Trump ataca Meloni antes da cimeira da NATO em Ancara, tendo publicado uma fotografia acompanhada da legenda: "É necessária uma ordem de restrição". Este episódio insere-se no contexto da crescente deterioração das relações entre Washington e Roma.
O presidente dos Estados Unidos, Donald Trump, publicou na plataforma Truth Social uma imagem em que surge ao lado da primeira-ministra italiana, Giorgia Meloni, acompanhada da frase: "É necessária uma ordem de restrição."
Uma ordem de restrição é a medida cautelar aplicada a perseguidores; através de uma decisão judicial, o tribunal intima o responsável a manter-se afastado da pessoa alvo de atenções indevidas.
A referência sarcástica do presidente dos EUA ao olhar de Meloni na fotografia é explícita.
A publicação surgiu na noite de domingo, 5 de julho, poucas horas antes da cimeira da NATO em Ancara, agendada para os dias 7 e 8 de julho, na qual está prevista a participação de ambos os líderes.
Segundo o Corriere della Sera, desta vez o governo não tencionaria reagir "a esta provocação".
Ainda de acordo com fontes do jornal italiano, durante a noite, a primeira-ministra e o ministro dos Negócios Estrangeiros, Antonio Tajani, terão discutido o assunto para chegar a acordo sobre uma estratégia que se baseia em ignorar o que é considerado um ataque pessoal, considerado injustificado e fora de contexto.
Entretanto, foram endereçadas mensagens de solidariedade por parte dos líderes políticos italianos.
"Trump é um valentão desprezível e insignificante.
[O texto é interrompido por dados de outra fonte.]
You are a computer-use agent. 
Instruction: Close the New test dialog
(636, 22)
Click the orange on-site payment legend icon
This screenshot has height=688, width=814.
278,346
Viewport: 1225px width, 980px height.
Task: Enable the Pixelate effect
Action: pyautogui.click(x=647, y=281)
Total solidariedade para com a primeira-ministra", escreveu no X o secretário do partido Azione, Carlo Calenda.
O confronto entre Washington e Roma: "Implorou-me para tirar uma fotografia"
A declaração agrava a ruptura entre o presidente dos Estados Unidos e a primeira-ministra italiana, assinalando um novo arrefecimento nas relações entre os dois países.
As divergências surgiram na primavera de 2026, em questões relacionadas com a gestão da crise no Médio Oriente e no Irão, as críticas dirigidas por Trump ao Papa Leão XIV e o crescente distanciamento de Itália em relação a algumas exigências da administração norte-americana no âmbito da NATO.
O ponto de ruptura ocorreu a 19 de junho, quando Donald Trump declarou, numa entrevista, que Meloni lhe teria "implorado para que tirassem uma fotografia juntos" durante o G7 e que ele só teria aceitado "por pena".
A primeira-ministra italiana respondeu, classificando as afirmações como "totalmente inventadas" e reiterando que "nem eu nem Itália imploramos".
As palavras de Trump provocaram uma reação dura em Itália e consequências diplomáticas imediatas, entre as quais o cancelamento de uma visita aos Estados Unidos do ministro dos Negócios Estrangeiros, Antonio Tajani.
Trump contra a NATO, uma "relação unilateral"
Nos últimos dias, Trump lançou um duro ataque à Aliança Atlântica no seu todo.
O presidente dos Estados Unidos, Donald Trump, declarou na quinta-feira, 2 de julho, que é "ridículo" que os Estados Unidos prossigam com a sua relação "unilateral" com a NATO.
Trump escreveu ainda, na plataforma Truth Social: "Eles não estiveram ao nosso lado!!!" Tendo acrescentado que a relação de Washington com a NATO "não é recíproca".
Para sustentar a sua tese, Trump apresentou um gráfico com o total das despesas militares desde 2014 até hoje. De acordo com os dados apresentados pelo presidente dos EUA, a contribuição dos Estados Unidos ascenderia a "999 mil milhões de dólares", enquanto "o Reino Unido contribuiu com 90,5 mil milhões, França com 66,5 mil milhões, Itália com 48,8 mil milhões e a Polónia com 44,3 mil milhões".